Di halaman parkir rumah makan, setelah Pak Mazni tinggalkan lokasi, saya melihat beliau sebagai salah seorang pemilik harta karun kehidupan sejati: umur panjang dengan kesehatan terjaga, karier anak-anak melesat, cucu-cucu tumbuh sehat, istri yang penuh perhatian, memiliki jaringan luas pertemanan yang siap mendukung program positif bagi masyarakat, serta harta karun yang tak kalah penting: selalu senang membantu orang lain, bahkan terhadap generasi muda seperti Rifo yang baru dikenalnya dan berusia lebih muda dibandingkan anak bungsunya.

Ditambah dengan ketakwaan menjalani kehidupan sederhana tak serakah, Pak Mazni menjadi salah seorang sosok inspiratif di bulan suci penuh berkah. [  ]

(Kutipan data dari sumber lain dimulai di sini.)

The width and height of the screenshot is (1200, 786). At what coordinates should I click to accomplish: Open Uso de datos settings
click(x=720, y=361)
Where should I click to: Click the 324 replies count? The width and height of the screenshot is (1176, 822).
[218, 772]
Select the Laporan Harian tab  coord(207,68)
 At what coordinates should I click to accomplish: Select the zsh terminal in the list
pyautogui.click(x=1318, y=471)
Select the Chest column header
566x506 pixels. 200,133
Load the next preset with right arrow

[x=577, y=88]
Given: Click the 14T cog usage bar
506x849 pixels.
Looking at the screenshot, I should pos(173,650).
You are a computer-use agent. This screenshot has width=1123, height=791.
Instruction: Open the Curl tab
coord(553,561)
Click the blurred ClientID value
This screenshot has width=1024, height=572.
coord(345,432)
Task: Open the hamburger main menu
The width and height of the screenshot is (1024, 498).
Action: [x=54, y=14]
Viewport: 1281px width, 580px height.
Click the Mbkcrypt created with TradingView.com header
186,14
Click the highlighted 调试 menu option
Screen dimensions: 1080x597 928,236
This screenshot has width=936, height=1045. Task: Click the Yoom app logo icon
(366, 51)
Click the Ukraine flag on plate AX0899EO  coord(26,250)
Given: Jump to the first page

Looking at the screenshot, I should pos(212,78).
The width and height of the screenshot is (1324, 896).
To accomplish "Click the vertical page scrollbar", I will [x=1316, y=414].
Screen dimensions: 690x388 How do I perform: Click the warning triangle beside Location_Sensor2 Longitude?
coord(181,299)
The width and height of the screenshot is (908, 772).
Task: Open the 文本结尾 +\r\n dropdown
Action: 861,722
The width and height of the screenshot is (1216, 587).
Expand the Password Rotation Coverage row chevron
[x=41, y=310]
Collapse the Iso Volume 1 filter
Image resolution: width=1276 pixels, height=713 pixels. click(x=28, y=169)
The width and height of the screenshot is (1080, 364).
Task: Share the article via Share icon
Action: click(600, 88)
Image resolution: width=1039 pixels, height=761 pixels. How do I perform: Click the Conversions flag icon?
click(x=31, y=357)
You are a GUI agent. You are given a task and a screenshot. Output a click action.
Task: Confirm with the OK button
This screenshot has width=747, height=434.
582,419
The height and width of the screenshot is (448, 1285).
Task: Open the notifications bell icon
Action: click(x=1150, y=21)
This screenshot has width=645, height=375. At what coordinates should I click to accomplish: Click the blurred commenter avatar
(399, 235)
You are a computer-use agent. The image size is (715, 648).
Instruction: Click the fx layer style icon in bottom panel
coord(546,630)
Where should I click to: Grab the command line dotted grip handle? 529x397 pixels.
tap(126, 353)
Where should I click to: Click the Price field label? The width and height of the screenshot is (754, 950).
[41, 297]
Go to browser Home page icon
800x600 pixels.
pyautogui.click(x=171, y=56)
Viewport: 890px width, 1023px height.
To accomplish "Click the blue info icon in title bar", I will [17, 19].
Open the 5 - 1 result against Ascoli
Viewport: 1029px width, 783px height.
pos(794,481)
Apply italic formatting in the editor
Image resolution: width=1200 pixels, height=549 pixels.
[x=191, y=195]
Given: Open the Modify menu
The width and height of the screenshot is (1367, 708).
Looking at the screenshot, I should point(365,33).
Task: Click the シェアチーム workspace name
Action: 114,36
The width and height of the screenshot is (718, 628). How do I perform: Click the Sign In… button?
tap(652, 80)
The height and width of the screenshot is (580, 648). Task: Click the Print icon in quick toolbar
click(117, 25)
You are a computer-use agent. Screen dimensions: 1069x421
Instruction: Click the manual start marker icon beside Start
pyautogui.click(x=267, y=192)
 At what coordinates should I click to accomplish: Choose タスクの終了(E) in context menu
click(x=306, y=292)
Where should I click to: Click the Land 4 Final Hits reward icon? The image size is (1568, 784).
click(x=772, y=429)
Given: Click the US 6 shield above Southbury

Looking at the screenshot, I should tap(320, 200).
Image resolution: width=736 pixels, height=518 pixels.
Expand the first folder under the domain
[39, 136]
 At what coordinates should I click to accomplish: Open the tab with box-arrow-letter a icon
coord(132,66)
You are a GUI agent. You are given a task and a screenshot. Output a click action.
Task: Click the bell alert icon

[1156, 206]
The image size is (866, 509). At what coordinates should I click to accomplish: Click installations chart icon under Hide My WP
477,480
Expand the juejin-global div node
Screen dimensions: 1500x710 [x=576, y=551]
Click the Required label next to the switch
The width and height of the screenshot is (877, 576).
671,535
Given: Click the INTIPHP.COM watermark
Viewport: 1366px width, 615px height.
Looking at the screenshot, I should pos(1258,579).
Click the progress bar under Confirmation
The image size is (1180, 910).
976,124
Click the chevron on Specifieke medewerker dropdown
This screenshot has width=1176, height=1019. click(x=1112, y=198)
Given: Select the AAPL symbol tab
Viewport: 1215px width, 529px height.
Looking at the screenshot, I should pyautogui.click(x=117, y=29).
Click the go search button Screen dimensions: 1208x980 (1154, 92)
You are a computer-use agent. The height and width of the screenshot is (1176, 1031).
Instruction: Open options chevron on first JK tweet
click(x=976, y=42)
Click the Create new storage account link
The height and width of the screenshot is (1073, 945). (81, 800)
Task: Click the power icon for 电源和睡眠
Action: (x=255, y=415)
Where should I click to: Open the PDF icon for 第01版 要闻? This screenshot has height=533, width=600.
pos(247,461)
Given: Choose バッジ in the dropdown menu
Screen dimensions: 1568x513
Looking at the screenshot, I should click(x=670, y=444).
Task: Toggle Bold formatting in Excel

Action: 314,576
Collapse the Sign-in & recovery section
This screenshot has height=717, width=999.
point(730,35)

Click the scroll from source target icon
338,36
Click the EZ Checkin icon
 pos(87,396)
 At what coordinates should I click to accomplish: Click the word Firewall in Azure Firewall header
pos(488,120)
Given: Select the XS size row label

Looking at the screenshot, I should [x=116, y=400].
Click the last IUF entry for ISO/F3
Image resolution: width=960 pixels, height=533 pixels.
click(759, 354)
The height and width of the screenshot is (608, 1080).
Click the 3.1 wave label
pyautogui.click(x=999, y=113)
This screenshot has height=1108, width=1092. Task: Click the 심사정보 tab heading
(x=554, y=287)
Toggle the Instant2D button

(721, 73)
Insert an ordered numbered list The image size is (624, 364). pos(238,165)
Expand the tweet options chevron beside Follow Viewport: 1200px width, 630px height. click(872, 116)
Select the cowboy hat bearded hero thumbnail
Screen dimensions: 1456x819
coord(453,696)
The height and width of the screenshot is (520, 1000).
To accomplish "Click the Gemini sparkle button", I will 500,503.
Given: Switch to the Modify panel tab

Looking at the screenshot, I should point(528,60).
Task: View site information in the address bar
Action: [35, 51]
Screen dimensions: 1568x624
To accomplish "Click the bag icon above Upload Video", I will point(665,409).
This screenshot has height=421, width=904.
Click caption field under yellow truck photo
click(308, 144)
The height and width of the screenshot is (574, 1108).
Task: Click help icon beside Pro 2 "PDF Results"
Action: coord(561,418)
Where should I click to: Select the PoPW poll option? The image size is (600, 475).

*Sosiolog. Penulis 24 buku. Penerima penghargaan National Writer’s Award 2021 dari Perkumpulan Penulis Nasional Satupena.

—–            

[Lampiran]

D. Zawawi Imron

SAJADAH RIFO

Sajadah dari Rifo beterbangan di angkasa, mencari dahi-dahi orang yang akan sembahyang. Tapi yang dicari sebenarnya hati yang ingin bersujud kepada Tuhan. Bukan karena Tuhan yang punya segala, tapi Tuhan memang Maha Segala. Pesantren dibuka berupa alam semesta, alam terkembang jadi guru, agar kita tak hanya tahu belalai dan gading gajah  tapi tahu juga kelepak kupu-kupu yang hinggap di pundak anak yatim yang tak pernah menikmati senyum ayahnya. Derita menjadi duka semesta, dan bulan dalam jiwa adalah penghapus semua dahaga, serta matahari tetap mengajar berdiri di atas bakiak sendiri. Tanah sendiri. Tak ada waktu untuk merengut, tak ada jeda untuk cemberut, kita saksikan lantunan sajadah berhinggapan pada alamat-alamat yang siap untuk membangun jembatan yang bukan impian. Kita beriman karena Tuhan menakdirkan kita menjadi kenyataan. Sedang sajadah yang beterbangan adalah kenyataan. Bukan impian.